Theologies of a "cosmic Christ" get to the same place but with different theological moves. In a cosmic Christology, following the Christ Hymn of Colossians 1, "all things" were made through Christ and "in Christ" all things "hold together." Christ, in this view, is the spiritual fabric holding all creation together. With everything existing "in Christ" grace is baked into material reality. All is grace because all is Christ.

These are popular and attractive theologies, and they share a similar view that grace and nature are radically continuous rather than discontinuous. Nature and grace are simply the same thing.

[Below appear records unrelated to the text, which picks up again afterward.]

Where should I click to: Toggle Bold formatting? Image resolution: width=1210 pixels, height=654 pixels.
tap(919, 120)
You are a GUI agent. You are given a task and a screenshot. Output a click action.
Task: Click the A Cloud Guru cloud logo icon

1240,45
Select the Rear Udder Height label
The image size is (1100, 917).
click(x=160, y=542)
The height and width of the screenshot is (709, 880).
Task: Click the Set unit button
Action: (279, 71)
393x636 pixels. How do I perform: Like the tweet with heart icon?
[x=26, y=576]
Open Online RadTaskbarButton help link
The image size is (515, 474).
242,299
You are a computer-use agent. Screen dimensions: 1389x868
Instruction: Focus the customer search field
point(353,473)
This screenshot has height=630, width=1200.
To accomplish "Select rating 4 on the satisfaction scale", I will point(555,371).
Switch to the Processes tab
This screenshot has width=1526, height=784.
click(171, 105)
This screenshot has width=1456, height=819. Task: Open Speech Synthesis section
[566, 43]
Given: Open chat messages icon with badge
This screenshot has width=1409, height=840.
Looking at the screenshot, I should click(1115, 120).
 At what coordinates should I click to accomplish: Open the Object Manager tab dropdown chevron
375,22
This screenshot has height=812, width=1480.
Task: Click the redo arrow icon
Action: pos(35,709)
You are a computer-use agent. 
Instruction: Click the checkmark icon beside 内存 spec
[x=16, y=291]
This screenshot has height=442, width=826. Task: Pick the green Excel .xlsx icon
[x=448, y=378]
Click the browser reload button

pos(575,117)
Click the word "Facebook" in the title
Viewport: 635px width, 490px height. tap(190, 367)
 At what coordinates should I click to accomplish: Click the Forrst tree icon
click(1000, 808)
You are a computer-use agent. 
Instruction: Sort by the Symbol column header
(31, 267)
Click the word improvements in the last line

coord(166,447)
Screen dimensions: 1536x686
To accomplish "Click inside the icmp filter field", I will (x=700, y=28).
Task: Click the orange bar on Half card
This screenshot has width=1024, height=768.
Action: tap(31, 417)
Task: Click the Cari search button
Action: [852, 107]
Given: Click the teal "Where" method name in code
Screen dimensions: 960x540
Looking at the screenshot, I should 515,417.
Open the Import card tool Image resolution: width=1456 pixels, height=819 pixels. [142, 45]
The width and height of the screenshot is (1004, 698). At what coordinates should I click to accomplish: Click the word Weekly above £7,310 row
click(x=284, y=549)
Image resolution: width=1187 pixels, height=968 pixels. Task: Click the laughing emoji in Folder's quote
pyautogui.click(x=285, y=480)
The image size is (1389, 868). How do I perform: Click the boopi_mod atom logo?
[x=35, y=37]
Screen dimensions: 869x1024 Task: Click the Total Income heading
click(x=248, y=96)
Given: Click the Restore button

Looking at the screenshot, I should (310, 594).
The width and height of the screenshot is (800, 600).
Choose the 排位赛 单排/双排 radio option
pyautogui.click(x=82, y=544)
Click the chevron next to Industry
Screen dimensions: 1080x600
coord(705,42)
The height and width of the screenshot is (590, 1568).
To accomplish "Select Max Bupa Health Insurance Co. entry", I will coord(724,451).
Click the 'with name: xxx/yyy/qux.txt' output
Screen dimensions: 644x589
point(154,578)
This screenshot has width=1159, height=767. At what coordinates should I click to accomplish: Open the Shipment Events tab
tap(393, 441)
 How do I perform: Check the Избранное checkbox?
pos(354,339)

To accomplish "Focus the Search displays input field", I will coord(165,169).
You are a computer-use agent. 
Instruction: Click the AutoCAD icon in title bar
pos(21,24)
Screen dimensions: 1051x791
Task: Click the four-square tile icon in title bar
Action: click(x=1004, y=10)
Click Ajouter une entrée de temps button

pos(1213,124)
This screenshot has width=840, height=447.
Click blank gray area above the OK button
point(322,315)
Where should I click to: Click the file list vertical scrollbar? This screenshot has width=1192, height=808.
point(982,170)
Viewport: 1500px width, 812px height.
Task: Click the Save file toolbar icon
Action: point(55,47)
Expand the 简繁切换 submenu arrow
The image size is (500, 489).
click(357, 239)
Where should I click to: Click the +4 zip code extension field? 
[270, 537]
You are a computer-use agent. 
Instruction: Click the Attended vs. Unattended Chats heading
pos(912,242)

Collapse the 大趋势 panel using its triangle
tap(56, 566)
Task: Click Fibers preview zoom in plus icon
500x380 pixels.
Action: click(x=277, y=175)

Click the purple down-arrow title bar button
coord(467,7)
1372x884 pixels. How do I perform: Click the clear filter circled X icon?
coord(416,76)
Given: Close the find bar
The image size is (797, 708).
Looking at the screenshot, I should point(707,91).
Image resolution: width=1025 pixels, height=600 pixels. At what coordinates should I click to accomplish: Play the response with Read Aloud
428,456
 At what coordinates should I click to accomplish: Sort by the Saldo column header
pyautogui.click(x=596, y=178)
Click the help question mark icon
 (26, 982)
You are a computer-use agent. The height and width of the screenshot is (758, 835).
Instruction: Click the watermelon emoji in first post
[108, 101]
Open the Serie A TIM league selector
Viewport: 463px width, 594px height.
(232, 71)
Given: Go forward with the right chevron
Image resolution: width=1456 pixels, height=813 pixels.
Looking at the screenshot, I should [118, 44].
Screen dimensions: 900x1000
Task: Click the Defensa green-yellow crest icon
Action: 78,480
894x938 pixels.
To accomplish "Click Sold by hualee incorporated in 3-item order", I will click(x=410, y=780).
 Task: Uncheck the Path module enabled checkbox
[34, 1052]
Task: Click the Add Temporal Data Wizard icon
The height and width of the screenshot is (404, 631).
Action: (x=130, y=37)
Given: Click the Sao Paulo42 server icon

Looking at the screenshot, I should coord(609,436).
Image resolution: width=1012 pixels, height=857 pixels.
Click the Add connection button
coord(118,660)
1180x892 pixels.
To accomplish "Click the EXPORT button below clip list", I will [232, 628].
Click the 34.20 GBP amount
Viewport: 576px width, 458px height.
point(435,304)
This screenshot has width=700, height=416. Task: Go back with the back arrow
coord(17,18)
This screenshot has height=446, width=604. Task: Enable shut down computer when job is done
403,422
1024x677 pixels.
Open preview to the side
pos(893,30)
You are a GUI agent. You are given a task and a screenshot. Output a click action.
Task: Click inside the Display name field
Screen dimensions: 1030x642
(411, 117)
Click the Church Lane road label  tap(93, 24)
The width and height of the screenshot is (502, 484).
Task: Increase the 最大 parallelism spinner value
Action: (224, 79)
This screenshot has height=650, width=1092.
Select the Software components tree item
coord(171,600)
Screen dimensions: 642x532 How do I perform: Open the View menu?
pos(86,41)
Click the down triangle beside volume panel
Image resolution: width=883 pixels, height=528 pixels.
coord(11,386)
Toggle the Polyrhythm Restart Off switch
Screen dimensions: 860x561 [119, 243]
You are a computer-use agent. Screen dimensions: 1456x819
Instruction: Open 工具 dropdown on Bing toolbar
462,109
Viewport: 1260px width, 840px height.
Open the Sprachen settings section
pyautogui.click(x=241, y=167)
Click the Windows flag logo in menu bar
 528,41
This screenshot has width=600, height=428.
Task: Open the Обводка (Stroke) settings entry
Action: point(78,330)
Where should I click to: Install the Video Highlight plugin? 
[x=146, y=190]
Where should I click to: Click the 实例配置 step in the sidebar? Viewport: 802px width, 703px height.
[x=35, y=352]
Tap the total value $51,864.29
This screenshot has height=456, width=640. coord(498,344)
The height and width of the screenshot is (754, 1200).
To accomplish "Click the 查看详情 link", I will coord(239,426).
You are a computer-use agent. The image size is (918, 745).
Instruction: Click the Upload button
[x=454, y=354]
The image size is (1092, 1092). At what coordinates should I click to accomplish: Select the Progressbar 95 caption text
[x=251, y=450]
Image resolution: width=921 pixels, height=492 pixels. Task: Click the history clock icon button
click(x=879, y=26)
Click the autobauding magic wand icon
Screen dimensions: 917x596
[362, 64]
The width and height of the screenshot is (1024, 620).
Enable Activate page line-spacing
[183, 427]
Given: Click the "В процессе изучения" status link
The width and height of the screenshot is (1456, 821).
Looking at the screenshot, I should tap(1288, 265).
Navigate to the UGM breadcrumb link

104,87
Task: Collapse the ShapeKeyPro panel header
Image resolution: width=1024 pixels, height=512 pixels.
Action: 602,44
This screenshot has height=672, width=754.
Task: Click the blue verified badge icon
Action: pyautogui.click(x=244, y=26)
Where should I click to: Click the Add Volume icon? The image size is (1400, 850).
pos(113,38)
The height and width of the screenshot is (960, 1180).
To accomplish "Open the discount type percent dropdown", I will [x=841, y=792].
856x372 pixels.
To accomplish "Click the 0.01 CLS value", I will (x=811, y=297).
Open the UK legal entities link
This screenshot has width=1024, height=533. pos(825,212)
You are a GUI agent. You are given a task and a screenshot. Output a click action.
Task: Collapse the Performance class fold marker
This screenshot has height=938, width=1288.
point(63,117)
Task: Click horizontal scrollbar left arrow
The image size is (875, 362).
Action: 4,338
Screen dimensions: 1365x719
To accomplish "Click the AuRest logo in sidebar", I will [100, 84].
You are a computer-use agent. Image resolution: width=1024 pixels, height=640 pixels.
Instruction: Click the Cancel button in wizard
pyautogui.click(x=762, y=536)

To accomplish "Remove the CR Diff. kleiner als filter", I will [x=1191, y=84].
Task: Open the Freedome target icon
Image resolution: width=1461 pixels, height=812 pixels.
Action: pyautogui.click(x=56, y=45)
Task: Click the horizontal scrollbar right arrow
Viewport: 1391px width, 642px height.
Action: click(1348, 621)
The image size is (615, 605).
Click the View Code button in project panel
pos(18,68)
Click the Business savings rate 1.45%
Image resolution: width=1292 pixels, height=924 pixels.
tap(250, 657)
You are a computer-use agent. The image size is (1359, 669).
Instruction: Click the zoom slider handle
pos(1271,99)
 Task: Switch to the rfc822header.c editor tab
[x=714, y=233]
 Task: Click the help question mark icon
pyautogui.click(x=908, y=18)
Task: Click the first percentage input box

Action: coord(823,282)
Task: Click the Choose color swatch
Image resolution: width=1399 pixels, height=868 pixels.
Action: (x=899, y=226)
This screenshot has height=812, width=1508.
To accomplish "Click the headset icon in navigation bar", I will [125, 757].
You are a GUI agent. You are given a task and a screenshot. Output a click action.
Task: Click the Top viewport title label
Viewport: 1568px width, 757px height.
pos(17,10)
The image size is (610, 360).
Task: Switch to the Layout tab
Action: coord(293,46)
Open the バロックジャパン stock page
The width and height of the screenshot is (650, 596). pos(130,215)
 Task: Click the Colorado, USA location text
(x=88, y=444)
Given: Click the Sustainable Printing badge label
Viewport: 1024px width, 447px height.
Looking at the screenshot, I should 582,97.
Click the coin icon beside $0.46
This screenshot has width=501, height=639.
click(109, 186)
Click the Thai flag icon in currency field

To be sure, this is a beautiful vision of the world, and it is true that creation is the "first" of the "two gifts" of grace, but these theologies have some problems. Specifically, in making everything grace we lose the definition of grace we started out with at the top. Grace is supposed to be a gift that I do not posses on my own. That's what makes it grace. Grace implies something gratuitous, something that exceeds what I have on my own. Grace implies surprise, something new and unexpected coming from beyond the horizon of my own capacities. But if grace is already factored into nature, right from the start, if nature is grace just for being exactly what it already is, then we've said a really nice thing about nature but at the expense of losing grace. In these theologies, nature might be lovely, beautiful and wonderful simply as it is, but it needs no encounter with the "second gift" of grace. Nature is fine on its own, just as it is.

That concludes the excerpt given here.